[[ INFORMATION GIVEN, beginning ]]

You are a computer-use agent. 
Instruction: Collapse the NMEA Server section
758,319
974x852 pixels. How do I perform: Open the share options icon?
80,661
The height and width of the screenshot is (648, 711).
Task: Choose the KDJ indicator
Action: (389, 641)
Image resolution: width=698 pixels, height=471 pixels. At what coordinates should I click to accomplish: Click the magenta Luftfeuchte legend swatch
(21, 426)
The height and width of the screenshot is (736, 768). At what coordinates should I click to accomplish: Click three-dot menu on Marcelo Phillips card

[[ INFORMATION GIVEN, end ]]

▶ **AIM OF THE EXERCISE**: Provide all the records again, word for word.

▶ **WRITTEN ANSWER**:
You are a computer-use agent. 
Instruction: Collapse the NMEA Server section
758,319
974x852 pixels. How do I perform: Open the share options icon?
80,661
The height and width of the screenshot is (648, 711).
Task: Choose the KDJ indicator
Action: (389, 641)
Image resolution: width=698 pixels, height=471 pixels. At what coordinates should I click to accomplish: Click the magenta Luftfeuchte legend swatch
(21, 426)
The height and width of the screenshot is (736, 768). At what coordinates should I click to accomplish: Click three-dot menu on Marcelo Phillips card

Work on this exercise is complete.